First criticism: see prior page where I pointed out that the problem is illogical if questions are during a given week for use in the following week, if we are talking about Stephane coming up with questions during the last week of the course. Based on results, it seems that the renewal idea is out the door, so my criticism that the question is busted is sustained. The fix would be to say that Stephane makes the decision to 'reward' students at the beginning of the second to last week of the course (so that the questions can be issued during the last week).

The equation your professor wants is, have a prior distribution = ##\left[\begin{matrix}0.55\\0.45\end{matrix}\right]## and then use

##posterior \propto diag(likelihood) \left[\begin{matrix}0.55\\0.45\end{matrix}\right]

##

and your prof wants you to assume that 5 questions were issued -- and use that for your likelihood function.

##posterior \propto

\left[\begin{matrix}p(5, \mu= 3.45) & 0\\0 & p(5, \mu= 6.9)\end{matrix}\right]

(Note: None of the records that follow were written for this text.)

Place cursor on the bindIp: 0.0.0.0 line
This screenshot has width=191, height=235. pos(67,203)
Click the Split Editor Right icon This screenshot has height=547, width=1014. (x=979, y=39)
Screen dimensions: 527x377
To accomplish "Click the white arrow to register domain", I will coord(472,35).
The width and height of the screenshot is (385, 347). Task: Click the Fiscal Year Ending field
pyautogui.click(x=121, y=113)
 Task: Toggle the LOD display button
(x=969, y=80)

\left[\begin{matrix}0.55\\0.45\end{matrix}\right]

##

##posterior \propto

\left[\begin{matrix}

0.12929992

& 0\\0 &

0.13135067

\end{matrix}\right] \left[\begin{matrix}0.55\\0.45\end{matrix}\right]

##

if your normalize the above (i.e. make sure the resulting vector sums to one), you get

##posterior =

\left[\begin{matrix}0.546102377853564\\0.453897622146436\end{matrix}\right]

##

- - - -

The issue is this is

Stéphane decides to "reward" the students by no longer limiting himself to 4 exercises, and instead assigning every exercise he writes.

or, more cumbersomely, it could say:

Stéphane decides to "reward" the students by no longer limiting himself to 4 exercises, and instead assigning every exercise he writes.

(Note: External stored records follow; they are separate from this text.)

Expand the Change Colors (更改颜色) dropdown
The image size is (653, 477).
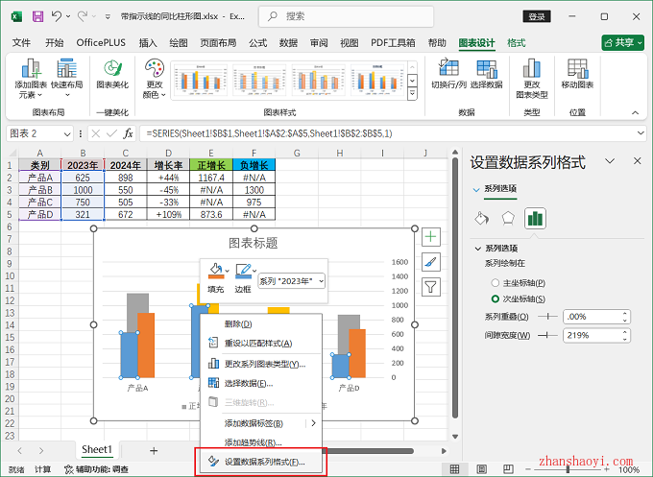(x=154, y=77)
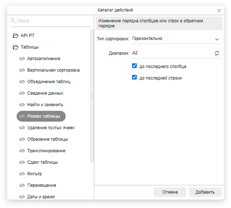Click the code icon beside Фильтр
Viewport: 231px width, 208px height.
pyautogui.click(x=22, y=174)
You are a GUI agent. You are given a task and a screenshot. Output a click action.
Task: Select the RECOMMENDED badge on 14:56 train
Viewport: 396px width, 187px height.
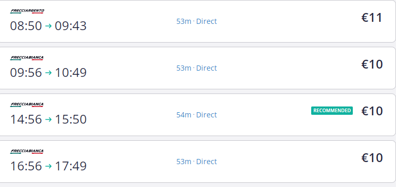coord(332,111)
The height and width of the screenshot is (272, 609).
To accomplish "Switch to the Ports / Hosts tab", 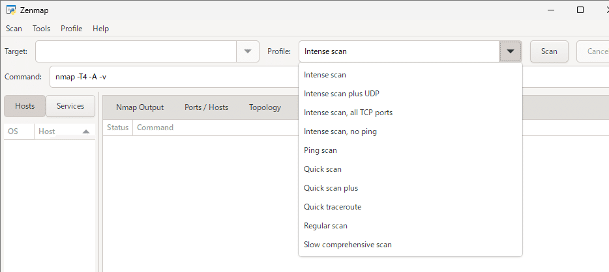I will pos(206,107).
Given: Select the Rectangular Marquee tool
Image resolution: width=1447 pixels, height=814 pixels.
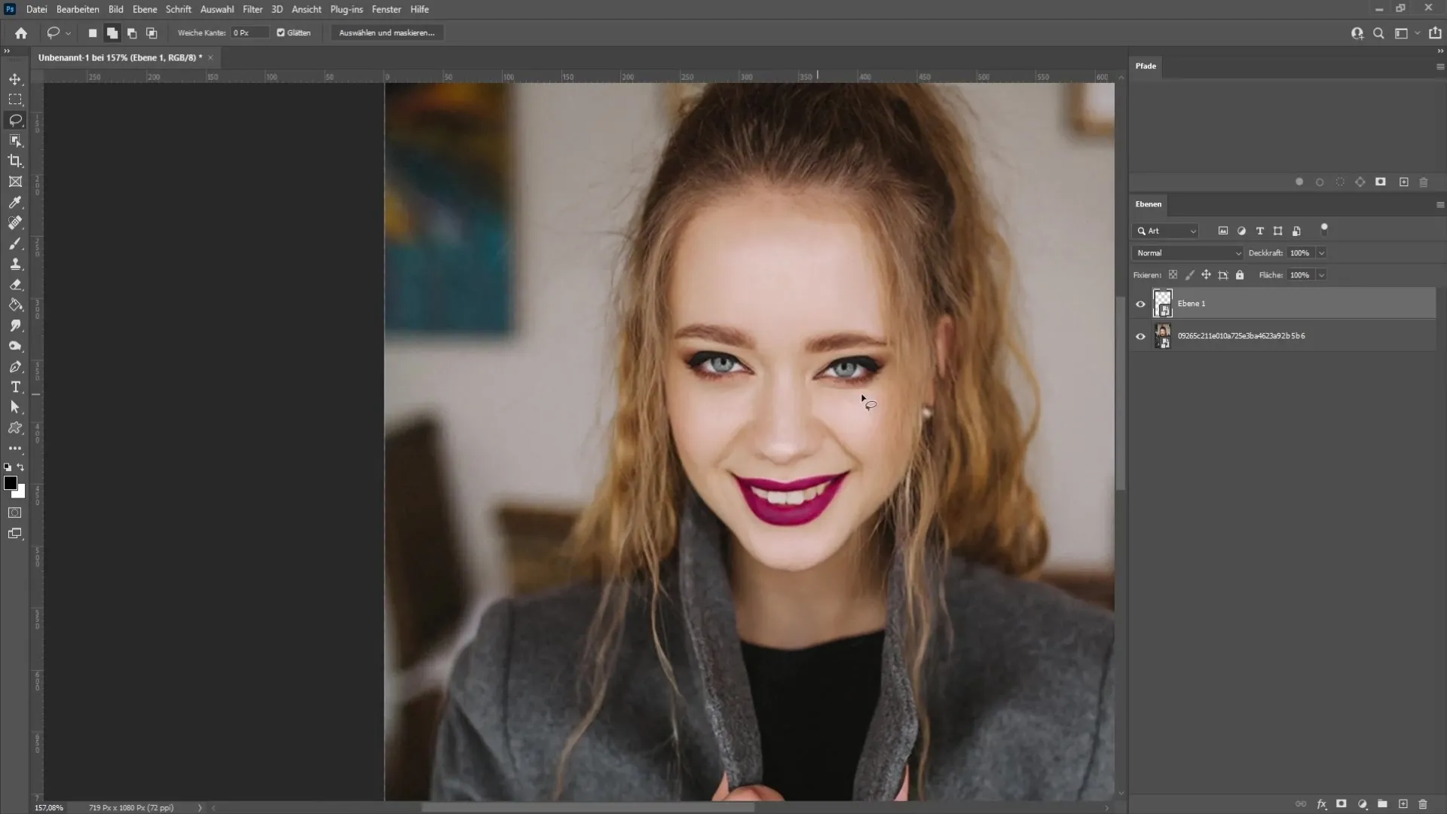Looking at the screenshot, I should [15, 99].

but what it actually says (using my top student setup) is:

Stéphane decides to "reward" the students by no longer limiting himself to 4 exercises, and instead assigning every exercise he writes.

In this setup, the random variable is actually the number of questions on the test, not the probability of having a visitor -- the probability of a visitor is just a parameter we are estimating.

So the statement we actually get is far more general, and different, than being told that the top student has seen the homework assignment and that the top student expects to get 5 correct, and hence that there are only 5 questions being assigned (i.e. the number of questions being assigned is no longer a random variable).

The issue is that:

##posterior^T \left[\begin{matrix}3.45 \\ 6.9 \end{matrix}\right] =

\left[\begin{matrix}0.546102377853564\\0.453897622146436\end{matrix}\right]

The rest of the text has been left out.